Recruits always show up, too. Robinson called them “the bread and butter” of the program. At RTC, two to three divisions a weekday come through, usually Monday through Friday.
“We have a quota,” Robinson said. “The need is always there – even during the pandemic.” The quota is what drove the team to cast a wider net, beyond RTC, to get donors during the pandemic. For more than two years when RTC drives were halted, NMRTC Great Lakes Blood Donor Processing Division had to extend its reach to NSGL-area tenant units and beyond.
Every two weeks, the NMRTC Great Lakes Blood Donor Processing Division ships 80 units to the East and West Armed Services Whole Blood Processing Laboratories, said Martha Pope, assistant division head.
To put it in perspective, when a person donates blood, they donate about one unit (a pint), approximately 10 percent of their total blood volume. According to ASBP statistics, a single trauma victim may require 40 units of blood. Eight units of platelets may be required daily by leukemia patients undergoing treatment, and a single pint of blood can sustain a premature infant’s life for two weeks.

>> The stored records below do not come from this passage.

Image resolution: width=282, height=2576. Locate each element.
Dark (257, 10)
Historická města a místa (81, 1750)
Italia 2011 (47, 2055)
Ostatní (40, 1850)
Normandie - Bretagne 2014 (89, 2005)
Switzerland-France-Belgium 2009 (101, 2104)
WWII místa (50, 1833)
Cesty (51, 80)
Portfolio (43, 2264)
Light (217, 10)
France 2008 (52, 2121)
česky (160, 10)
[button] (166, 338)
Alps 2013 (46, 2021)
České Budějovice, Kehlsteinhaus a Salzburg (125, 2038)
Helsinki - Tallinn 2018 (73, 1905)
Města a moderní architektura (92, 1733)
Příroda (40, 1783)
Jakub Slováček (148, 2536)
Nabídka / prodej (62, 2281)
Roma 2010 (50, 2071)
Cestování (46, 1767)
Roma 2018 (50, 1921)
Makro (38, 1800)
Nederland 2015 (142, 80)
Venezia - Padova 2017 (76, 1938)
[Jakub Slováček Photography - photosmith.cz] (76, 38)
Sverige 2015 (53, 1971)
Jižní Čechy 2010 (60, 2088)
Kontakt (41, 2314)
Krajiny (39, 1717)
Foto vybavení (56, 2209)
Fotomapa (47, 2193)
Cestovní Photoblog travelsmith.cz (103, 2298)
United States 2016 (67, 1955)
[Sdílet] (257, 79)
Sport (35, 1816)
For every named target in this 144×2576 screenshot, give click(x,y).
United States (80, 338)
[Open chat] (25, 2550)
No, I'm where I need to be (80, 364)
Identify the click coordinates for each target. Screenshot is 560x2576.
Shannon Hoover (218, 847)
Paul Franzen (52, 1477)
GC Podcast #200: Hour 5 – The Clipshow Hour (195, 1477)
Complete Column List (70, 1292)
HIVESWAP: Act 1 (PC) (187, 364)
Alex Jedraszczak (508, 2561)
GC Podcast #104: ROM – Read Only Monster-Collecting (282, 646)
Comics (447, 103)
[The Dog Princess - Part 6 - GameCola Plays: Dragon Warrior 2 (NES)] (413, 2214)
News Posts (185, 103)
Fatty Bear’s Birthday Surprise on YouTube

The rest of the 18-member division works in the donor center at Lovell FHCC, where team members do the processing, component manufacturing and shipping of blood products. The blood donations further manufactured as Fresh Frozen Plasma (FFP) must be frozen within eight hours of collection, but it usually takes the team less time to complete, Pope said.
Many different steps must be taken by the donor center’s medical technologists and medical lab technicians, including ID verification, testing for sickle cell trait, leuko-reduction (filtering and removal of white blood cells), labeling and quality assurance checks.
The Blood Donor Processing Division recently completed an inspection by the Food and Drug Administration – with no findings. These inspections ensure the safety, purity, and potency of the blood products the division collects and manufactures.
“We have to be ready at all times,” Pope said. The amount of blood the NMRTC Great Lakes donor center is asked to send out on any given week can fluctuate based on current global events, she said. “It’s a significant mission that our staff accomplishes here every day.”
Generally, it takes two to three days for a unit of blood to be available to transfuse to a patient, according to Lt. Cmdr. Michael Collins, division chief. “We must always be thinking a few days in advance. You never donate blood for the emergency happening today. You donate blood for the emergency that will happen three days from now."
Both Collins and Pope hope the Lovell FHCC family is feeling generous this week and answers the call to donate and "save a life."